New Story
- Founded: 2014
- Founders: Brett Hagler, Alexandria Lafci, Matthew Marshall, Mike Arrieta
- Founded at: San Francisco, California, U.S.
- Type: Non-governmental organization
- Region served: 4 countries in Latin America and the Caribbean
- Employees: 15
- Website: newstoryhomes.org

= New Story (charity) =

Market-based housing nonprofit

New Story is a non-profit organization that provides homes to people living with inadequate shelter. The organization was founded in 2014 and has provided homes for more than 15,200 people in Haiti, Bolivia, Mexico, and El Salvador. New Story and ICON, an Austin-based construction technologies company, built the world’s first community of 3D printed homes in Nacajuca, Mexico.

== History ==

In 2013, New Story co-founder and CEO, Brett Hagler was on a trip to Haiti where he met families living in unstable tent communities due to the 2010 earthquake that destroyed thousands of homes. Many non-profits provided immediate disaster relief, but three years after the earthquake, these families were still living in tents, unable to recover and rebuild safe homes. Hagler saw the need for long-term living solutions, and was driven to find a way to build even one new home for one family.

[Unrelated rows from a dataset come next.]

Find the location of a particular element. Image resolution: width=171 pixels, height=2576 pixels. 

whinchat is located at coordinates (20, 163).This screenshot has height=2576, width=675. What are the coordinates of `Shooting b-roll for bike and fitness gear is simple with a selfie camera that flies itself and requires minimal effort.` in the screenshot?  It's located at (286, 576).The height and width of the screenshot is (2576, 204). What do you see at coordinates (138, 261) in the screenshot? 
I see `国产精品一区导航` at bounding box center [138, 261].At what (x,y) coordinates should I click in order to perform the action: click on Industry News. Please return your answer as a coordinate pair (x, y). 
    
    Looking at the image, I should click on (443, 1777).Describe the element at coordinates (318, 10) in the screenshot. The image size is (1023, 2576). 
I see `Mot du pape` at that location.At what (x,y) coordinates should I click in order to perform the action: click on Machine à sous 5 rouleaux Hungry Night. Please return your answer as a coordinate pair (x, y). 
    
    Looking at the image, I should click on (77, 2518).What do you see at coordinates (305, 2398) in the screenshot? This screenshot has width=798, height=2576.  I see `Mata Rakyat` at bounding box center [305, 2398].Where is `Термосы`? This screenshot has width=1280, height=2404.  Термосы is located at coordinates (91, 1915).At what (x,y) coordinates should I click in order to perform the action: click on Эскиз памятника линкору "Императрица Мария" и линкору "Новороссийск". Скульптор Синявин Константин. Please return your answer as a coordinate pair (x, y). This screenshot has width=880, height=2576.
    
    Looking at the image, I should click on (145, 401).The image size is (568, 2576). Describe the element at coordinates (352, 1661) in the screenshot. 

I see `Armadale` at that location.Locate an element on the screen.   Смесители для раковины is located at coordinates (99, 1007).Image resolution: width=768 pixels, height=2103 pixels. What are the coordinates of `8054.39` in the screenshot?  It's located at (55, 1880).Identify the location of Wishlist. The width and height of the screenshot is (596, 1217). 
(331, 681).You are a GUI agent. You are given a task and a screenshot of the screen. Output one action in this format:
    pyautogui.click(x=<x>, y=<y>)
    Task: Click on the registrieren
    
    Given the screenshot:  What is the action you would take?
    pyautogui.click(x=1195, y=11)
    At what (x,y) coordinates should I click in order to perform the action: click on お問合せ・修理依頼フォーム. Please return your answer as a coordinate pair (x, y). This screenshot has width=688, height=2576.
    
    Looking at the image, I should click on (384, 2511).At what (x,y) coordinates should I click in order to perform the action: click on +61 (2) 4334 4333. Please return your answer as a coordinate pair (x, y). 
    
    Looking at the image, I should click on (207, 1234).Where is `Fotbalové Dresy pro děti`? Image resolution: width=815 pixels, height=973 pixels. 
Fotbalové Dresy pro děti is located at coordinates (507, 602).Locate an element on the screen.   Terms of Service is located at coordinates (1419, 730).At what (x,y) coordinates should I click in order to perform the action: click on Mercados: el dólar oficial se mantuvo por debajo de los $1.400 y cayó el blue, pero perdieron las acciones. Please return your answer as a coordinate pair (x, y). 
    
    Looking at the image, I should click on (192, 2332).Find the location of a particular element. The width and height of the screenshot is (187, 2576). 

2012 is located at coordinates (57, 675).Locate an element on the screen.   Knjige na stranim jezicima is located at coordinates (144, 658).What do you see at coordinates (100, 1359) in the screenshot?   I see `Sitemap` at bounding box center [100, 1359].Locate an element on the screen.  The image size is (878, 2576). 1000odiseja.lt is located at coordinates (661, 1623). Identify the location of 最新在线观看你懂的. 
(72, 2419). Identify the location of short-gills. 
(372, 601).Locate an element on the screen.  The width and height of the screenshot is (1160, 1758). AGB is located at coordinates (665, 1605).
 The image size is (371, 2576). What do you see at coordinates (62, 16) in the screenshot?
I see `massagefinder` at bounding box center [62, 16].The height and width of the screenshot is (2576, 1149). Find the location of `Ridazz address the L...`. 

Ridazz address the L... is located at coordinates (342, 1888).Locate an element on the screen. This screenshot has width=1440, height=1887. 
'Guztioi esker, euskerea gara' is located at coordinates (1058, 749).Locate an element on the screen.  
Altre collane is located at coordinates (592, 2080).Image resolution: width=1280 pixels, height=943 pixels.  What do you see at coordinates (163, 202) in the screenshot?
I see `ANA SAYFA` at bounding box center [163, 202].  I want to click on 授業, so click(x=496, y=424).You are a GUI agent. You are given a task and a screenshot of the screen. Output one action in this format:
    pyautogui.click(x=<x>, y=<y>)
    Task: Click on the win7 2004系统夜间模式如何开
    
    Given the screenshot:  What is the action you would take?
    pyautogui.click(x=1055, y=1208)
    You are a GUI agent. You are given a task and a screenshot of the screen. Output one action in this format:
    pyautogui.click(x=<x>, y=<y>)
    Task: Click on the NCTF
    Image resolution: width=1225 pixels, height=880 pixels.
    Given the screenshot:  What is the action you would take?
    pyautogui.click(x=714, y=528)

To do that, he looked for nonprofits that were innovative in their thinking and approach to the global housing crisis, were transparent and accountable in their solution, and were not afraid of taking risks to achieve results. When he couldn't find an organization that combined technology and transparency to fight global homelessness, he created New Story in 2014 with the help of like-minded social entrepreneurs Alexandria Lafci, Matthew Marshall, and Mike Arrietta.

In the first six months, the organization funded 16 homes with the help of donations. After applying and being one of the first charities accepted into Y Combinator, the world's top startup accelerator, New Story was challenged to build 100 homes in 100 days. The small team and donor base accomplished the goal, plus 13 more.

In the next four years, New Story expanded from Haiti to include communities in El Salvador, Bolivia, and Mexico, amounting to a total of 37 communities worldwide as of early 2022.

== Operations ==

New Story has offices in Atlanta, Georgia, and Mexico City, Mexico. They state that they operate on a transparency-first model, which allows for 100% of donor giving to be allocated directly to those in need, while their operating costs are funded by a private group of donors called the Builders.

New Story has also built partnerships with leading organizations around the world including Architectural Digest, Goldman SachseXp Realty, Glassdoor, Sotheby's International Realty, Data Blue, Redin, TikTok and G2 Crowd.

== 3D Printing ==

Each 3D-printed home is a single-story 650-square-foot structure built using a concrete-extruding printing apparatus called the Vulcan II, developed in partnership with ICON. The homes each take 24 hours to build, and cost $4,000, a fraction of traditional construction costs. Printing homes also provides "design freedom" in that printing with liquid concrete allows for all manner of shapes, and it simplifies the construction process, eliminating the need for drywall, insulation and wood framing.

The first home printed in Austin, Texas by the Vulcan I took approximately 48 hours to complete and cost $10,000.

== Reception ==

In 2016, New Story’s three founders, Brett Hagler, Matthew Marshall, and Alexandria Lafci, were named Forbes 30 Under 30. The 3D community in Nacajuca, Mexico, received more than 1 billion media impressions — gaining coverage from The New York Times, USA Today, and CNN. Apple TV+ produced a documentary showcasing the project. As of 2022, Fast Company has named New Story one of the World’s Most Innovative nonprofits four times.

Non-profit evaluator Guidestar published a review of the organization in 2018. Their overall conclusion was that New Story stands out from other organizations when it comes to giving transparency, and was awarded the 2018 silver seal of transparency.

An article published on November 18, 2015 by MGM Resorts International, Atif Rafiq stated, “There is also an added touch of human connection that makes New Story such a standout charity in my eyes. Donors have access to exclusive video footage of the families they have impacted — watching the lives of previously hopeless individuals, change — tremendously. Donors get to see these individuals smile, lighting up at the new window of hope and opportunity that will drastically redirect their paths in life.”